Source material below:

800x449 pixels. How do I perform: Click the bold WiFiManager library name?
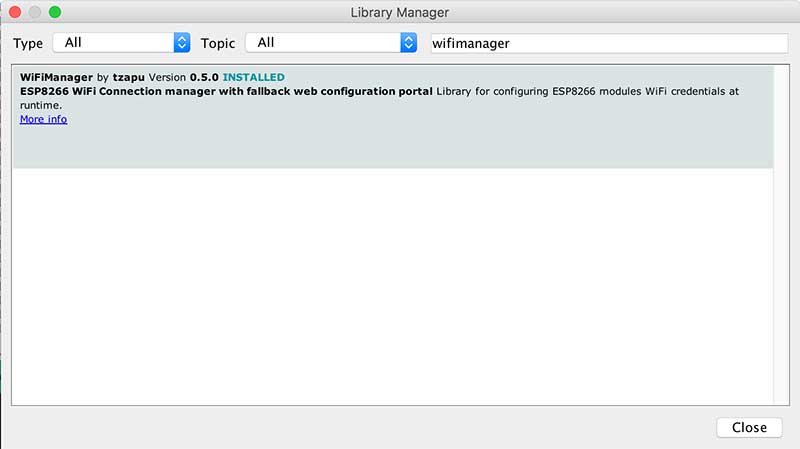(57, 77)
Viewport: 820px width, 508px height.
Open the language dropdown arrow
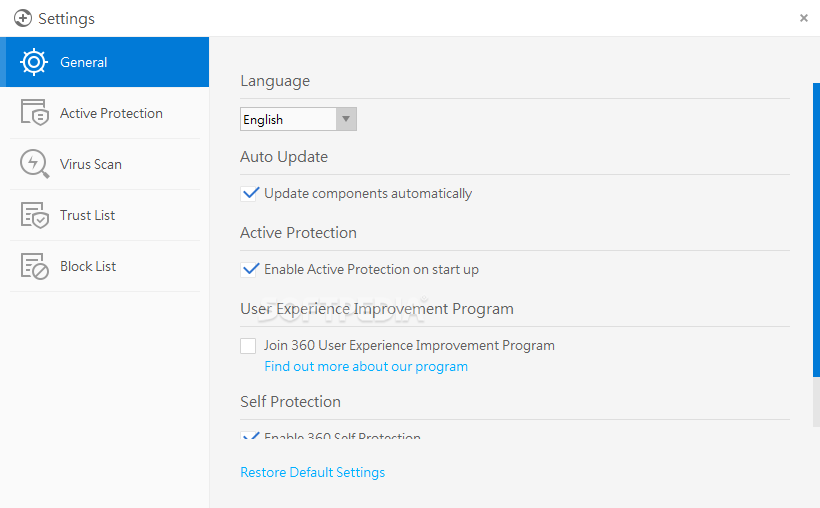(x=346, y=119)
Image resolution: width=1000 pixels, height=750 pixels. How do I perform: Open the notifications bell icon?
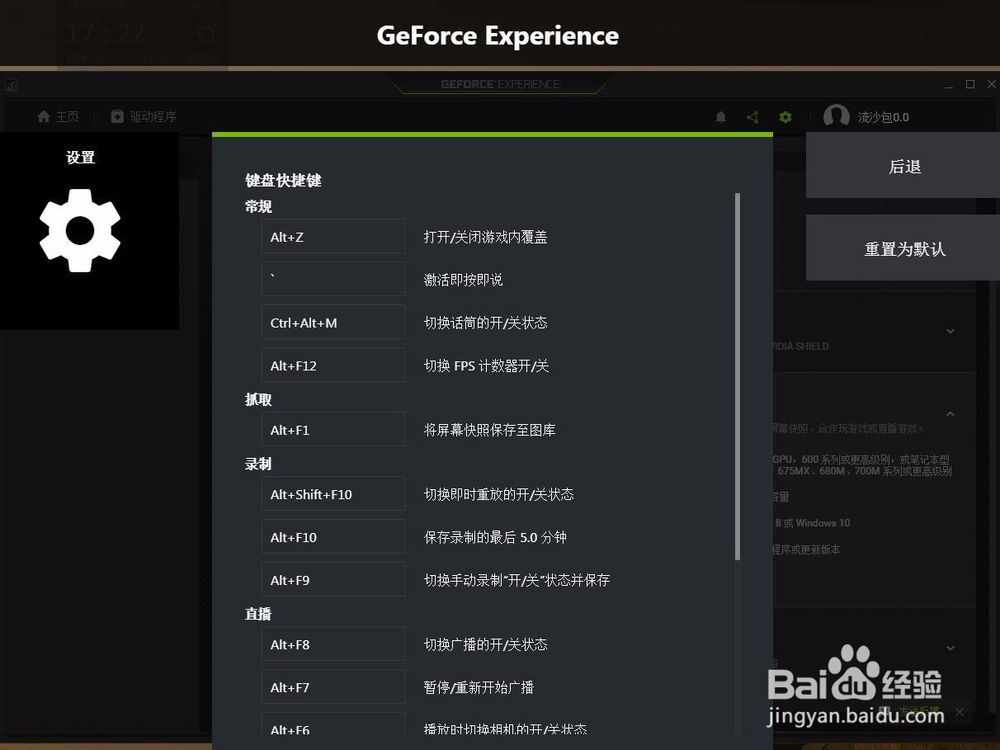[721, 117]
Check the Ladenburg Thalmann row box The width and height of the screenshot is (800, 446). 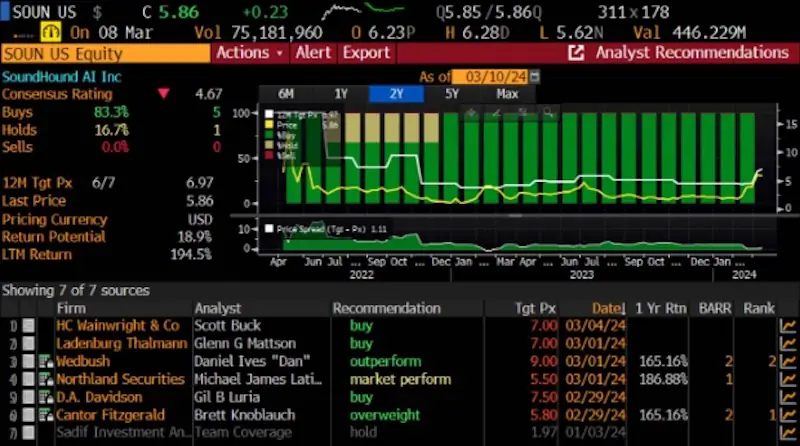[29, 343]
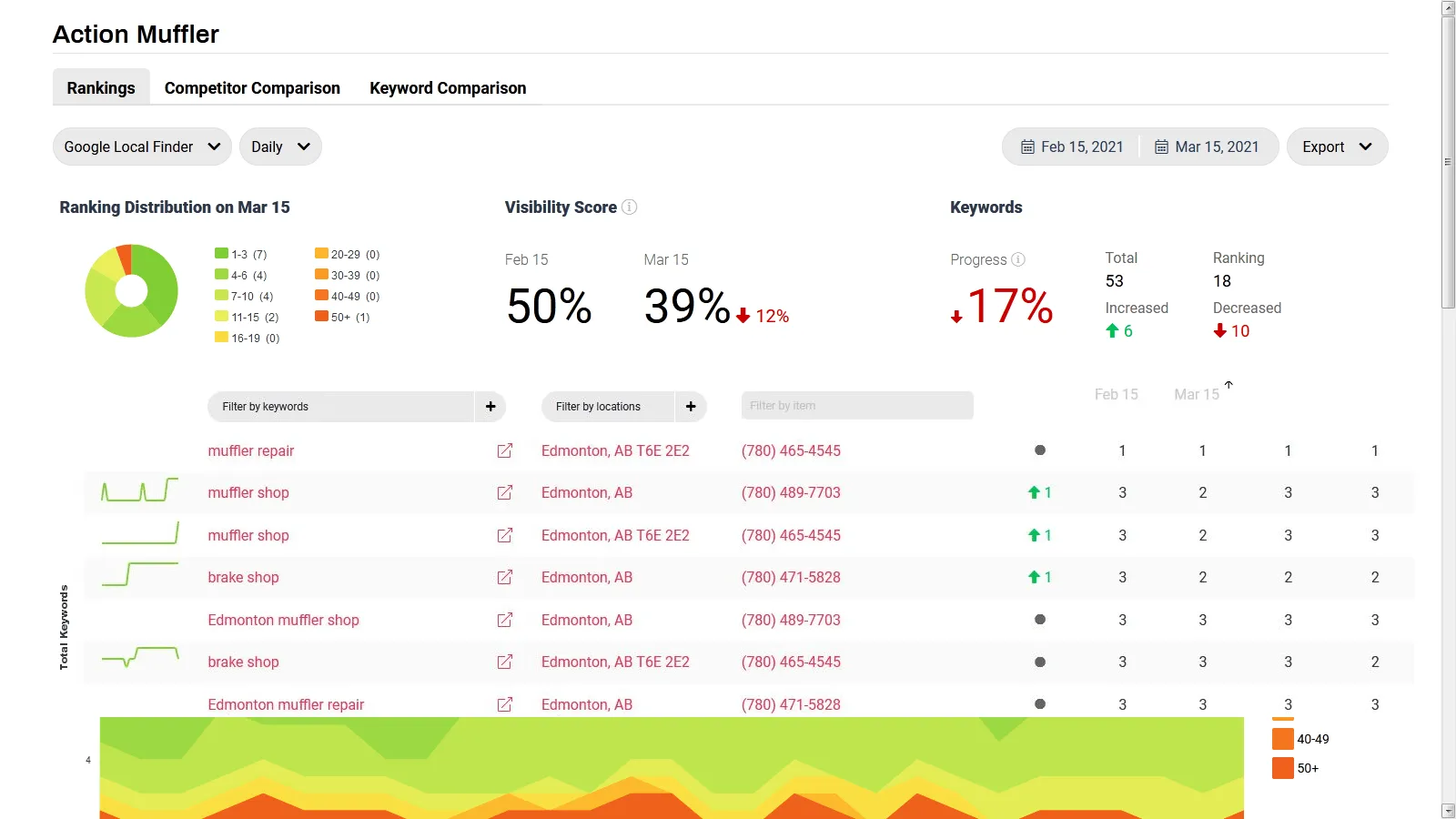Switch to Competitor Comparison tab
The width and height of the screenshot is (1456, 819).
[252, 88]
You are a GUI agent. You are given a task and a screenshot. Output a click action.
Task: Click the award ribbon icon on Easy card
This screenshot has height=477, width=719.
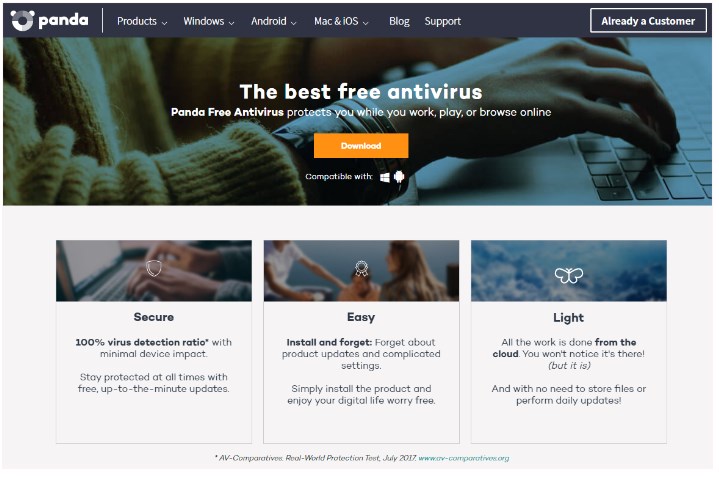pyautogui.click(x=361, y=268)
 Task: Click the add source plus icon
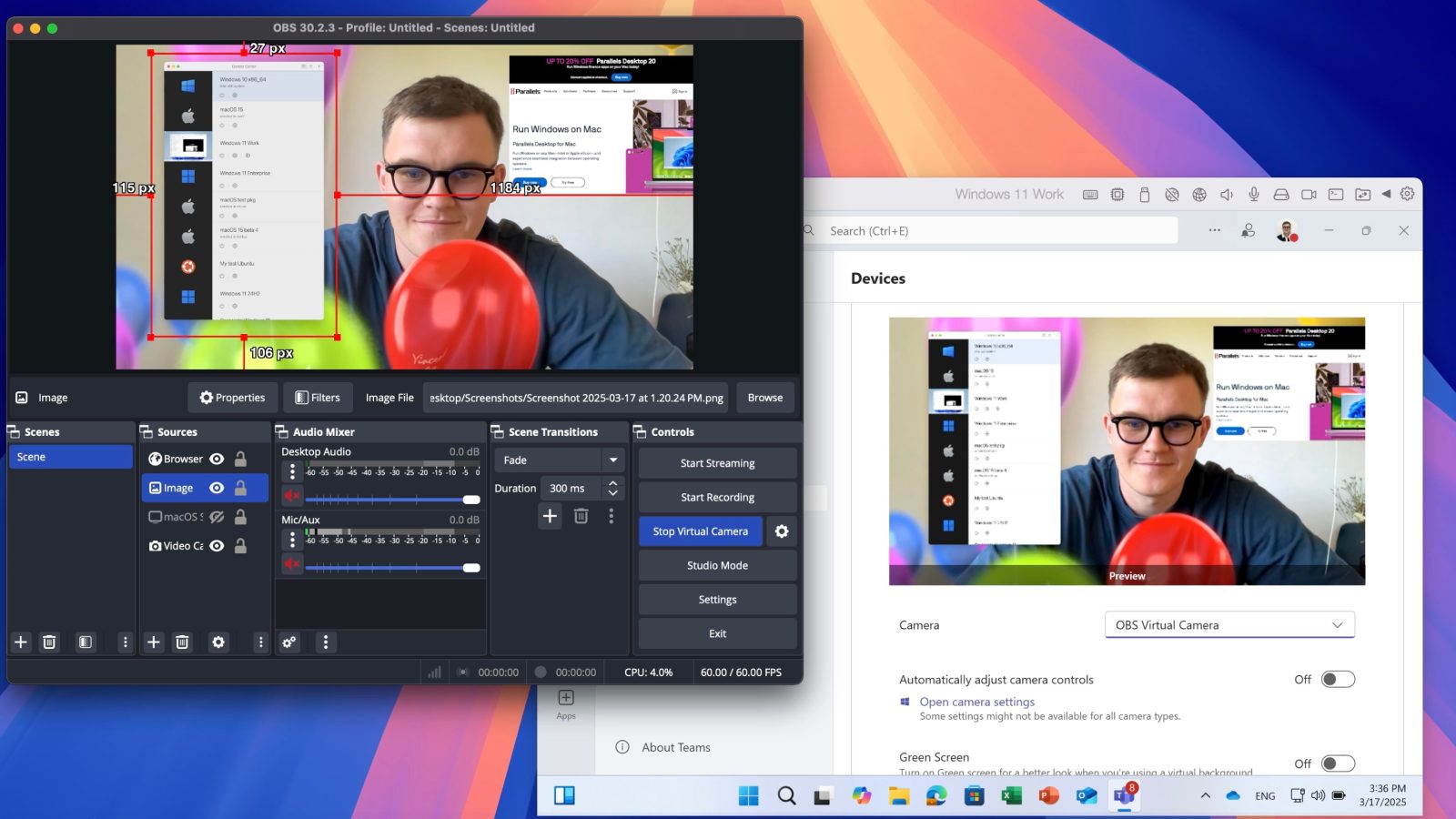coord(154,642)
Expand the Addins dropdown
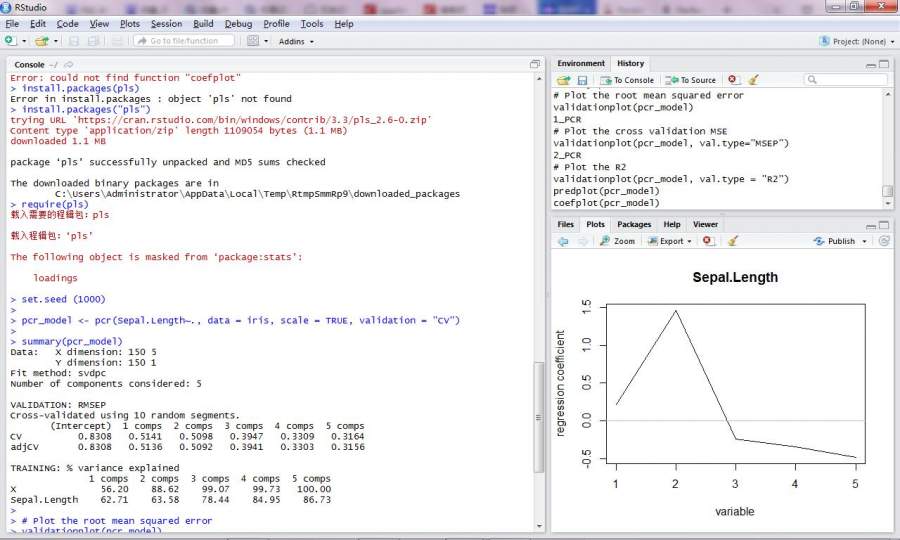The image size is (900, 540). [296, 41]

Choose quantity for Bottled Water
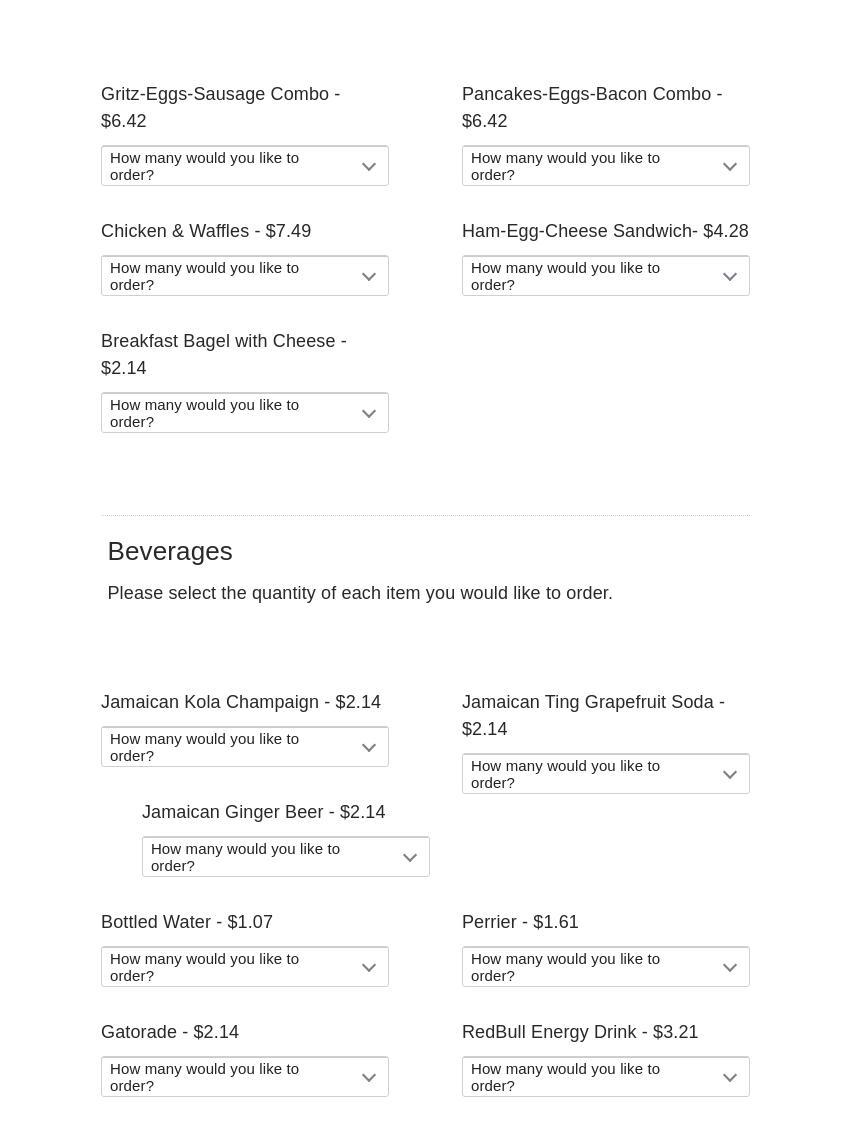point(244,967)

End of Source material.

Reproduce the span beginning at the line with "You are a GUI" and ending at the last line of the entries above, inclusive, exactly as it stands. Exclude the pictures.

You are a GUI agent. You are given a task and a screenshot. Output a click action.
Task: Click the award ribbon icon on Easy card
This screenshot has height=477, width=719.
pyautogui.click(x=361, y=268)
 Task: Click the add source plus icon
coord(154,642)
Expand the Addins dropdown
The image size is (900, 540). [296, 41]

Choose quantity for Bottled Water
point(244,967)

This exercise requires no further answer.